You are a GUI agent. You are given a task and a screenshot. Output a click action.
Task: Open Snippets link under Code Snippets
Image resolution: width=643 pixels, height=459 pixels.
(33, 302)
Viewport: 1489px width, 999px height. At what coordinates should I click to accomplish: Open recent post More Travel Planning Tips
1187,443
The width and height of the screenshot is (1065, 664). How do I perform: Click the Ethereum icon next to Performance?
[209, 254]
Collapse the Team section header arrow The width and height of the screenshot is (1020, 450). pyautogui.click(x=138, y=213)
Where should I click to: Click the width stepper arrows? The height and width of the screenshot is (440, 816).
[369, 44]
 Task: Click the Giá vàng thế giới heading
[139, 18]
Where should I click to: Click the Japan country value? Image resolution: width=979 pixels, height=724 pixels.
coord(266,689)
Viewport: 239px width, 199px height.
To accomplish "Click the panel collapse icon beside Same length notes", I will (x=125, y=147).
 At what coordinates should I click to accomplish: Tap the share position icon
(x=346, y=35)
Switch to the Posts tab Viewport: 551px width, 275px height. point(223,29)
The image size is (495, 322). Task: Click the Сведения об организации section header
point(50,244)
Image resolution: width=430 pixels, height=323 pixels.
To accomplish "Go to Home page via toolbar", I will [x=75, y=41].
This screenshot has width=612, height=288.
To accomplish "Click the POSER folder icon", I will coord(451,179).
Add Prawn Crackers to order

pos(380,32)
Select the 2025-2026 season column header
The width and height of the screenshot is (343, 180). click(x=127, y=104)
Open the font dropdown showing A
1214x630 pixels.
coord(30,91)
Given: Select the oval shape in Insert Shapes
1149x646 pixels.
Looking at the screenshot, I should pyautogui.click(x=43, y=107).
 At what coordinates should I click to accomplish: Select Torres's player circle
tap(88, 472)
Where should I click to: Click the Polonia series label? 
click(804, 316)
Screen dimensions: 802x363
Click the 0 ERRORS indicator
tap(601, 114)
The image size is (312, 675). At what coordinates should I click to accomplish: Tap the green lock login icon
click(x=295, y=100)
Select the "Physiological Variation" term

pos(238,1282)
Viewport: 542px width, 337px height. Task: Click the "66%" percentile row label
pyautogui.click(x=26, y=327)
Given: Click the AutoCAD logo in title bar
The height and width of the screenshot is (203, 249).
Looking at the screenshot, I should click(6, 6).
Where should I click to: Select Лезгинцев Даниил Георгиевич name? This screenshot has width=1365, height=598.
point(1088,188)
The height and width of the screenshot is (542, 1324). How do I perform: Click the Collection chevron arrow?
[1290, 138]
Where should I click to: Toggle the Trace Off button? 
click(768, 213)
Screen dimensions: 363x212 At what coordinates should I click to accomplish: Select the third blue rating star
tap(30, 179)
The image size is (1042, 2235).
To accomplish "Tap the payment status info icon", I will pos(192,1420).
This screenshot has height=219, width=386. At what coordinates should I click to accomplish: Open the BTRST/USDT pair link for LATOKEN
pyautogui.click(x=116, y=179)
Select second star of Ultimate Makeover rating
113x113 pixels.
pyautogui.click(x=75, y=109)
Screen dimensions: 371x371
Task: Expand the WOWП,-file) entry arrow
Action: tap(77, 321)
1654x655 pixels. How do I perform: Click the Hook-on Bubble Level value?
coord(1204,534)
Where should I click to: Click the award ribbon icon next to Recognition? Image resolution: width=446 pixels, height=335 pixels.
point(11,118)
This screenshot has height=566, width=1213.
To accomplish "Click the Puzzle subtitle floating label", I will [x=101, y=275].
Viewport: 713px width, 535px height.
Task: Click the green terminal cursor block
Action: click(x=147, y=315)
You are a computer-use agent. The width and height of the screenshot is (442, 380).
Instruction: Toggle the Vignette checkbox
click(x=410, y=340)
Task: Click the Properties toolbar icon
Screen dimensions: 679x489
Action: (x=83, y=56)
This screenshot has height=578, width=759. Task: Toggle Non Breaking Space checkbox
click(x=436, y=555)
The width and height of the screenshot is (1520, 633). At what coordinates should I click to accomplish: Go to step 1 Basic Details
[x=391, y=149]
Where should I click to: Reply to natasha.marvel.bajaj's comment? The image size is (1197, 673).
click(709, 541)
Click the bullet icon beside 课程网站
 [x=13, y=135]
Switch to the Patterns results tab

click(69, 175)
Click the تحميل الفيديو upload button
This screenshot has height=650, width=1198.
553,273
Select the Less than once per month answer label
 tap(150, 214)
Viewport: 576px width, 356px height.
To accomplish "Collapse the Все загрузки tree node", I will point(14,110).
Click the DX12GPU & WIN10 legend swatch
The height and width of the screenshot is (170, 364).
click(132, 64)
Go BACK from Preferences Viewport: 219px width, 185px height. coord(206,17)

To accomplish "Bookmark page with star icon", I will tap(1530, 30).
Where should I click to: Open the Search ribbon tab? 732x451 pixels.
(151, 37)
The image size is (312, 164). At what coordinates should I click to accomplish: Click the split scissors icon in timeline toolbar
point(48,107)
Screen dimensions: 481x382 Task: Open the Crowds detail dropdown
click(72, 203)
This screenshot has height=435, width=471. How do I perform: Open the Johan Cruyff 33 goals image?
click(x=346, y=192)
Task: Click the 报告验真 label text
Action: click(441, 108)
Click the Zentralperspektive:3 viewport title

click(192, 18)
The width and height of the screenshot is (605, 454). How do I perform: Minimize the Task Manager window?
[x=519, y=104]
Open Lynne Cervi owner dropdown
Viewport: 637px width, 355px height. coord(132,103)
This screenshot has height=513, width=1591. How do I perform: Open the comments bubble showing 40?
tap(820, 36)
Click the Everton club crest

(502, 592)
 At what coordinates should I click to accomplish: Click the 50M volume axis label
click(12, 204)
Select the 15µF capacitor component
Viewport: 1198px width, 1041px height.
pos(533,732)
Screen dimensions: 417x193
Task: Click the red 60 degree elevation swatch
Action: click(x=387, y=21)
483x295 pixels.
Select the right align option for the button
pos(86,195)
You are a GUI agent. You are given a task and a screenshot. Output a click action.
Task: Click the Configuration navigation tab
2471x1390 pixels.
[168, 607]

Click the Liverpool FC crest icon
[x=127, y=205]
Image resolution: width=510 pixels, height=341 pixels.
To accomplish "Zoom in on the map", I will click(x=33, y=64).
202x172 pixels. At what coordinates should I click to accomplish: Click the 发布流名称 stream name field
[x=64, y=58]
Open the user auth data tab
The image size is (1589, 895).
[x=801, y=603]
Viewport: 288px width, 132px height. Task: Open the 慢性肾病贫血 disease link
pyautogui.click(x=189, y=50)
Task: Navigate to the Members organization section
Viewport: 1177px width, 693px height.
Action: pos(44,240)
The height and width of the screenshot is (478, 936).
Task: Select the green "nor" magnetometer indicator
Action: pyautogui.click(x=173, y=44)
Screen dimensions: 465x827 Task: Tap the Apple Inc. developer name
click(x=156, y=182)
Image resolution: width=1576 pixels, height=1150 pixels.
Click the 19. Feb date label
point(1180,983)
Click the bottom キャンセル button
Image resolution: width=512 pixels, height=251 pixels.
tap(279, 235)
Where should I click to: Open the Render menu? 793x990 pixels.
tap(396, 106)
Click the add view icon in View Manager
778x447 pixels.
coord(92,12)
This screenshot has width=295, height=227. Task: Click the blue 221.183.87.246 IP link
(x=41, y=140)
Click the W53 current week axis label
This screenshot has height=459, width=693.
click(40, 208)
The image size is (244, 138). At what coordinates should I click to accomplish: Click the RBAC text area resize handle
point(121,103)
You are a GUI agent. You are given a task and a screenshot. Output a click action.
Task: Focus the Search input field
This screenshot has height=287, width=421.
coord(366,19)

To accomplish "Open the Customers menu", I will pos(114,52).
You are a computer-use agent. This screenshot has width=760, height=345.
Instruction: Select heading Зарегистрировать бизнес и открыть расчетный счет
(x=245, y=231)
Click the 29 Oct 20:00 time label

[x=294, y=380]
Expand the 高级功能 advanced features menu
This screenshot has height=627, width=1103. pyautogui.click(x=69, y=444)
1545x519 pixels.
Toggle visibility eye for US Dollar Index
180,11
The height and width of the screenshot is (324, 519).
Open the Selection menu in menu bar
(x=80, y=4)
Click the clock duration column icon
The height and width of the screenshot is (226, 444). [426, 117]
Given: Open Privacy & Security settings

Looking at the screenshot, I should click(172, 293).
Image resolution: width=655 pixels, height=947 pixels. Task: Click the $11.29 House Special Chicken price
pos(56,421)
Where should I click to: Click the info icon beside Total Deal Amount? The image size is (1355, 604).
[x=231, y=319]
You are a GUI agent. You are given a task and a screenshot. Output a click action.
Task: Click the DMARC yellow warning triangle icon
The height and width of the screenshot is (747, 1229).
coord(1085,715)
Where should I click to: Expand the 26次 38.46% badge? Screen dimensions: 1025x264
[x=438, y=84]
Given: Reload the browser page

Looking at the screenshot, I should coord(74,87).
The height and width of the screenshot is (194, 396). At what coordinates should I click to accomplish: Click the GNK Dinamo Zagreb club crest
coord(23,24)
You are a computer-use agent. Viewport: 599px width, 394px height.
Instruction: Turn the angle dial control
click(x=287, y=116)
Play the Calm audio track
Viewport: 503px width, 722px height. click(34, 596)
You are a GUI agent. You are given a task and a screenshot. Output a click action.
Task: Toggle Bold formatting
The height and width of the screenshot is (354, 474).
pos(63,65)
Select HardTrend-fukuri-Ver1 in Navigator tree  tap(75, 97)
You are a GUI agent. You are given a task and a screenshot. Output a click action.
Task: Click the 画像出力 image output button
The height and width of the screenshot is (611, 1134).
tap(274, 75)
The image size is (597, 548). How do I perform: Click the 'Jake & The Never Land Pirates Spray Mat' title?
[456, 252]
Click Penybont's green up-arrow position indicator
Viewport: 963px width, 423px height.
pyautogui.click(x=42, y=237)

***

**Assignment**
Reproduce, word for word and in full, only the lines above that start at the line with "1654x655 pixels. How" and run through the line with "This screenshot has height=566, width=1213.", both ends included.

**Result of the task**
1654x655 pixels. How do I perform: Click the Hook-on Bubble Level value?
coord(1204,534)
Where should I click to: Click the award ribbon icon next to Recognition? Image resolution: width=446 pixels, height=335 pixels.
point(11,118)
This screenshot has height=566, width=1213.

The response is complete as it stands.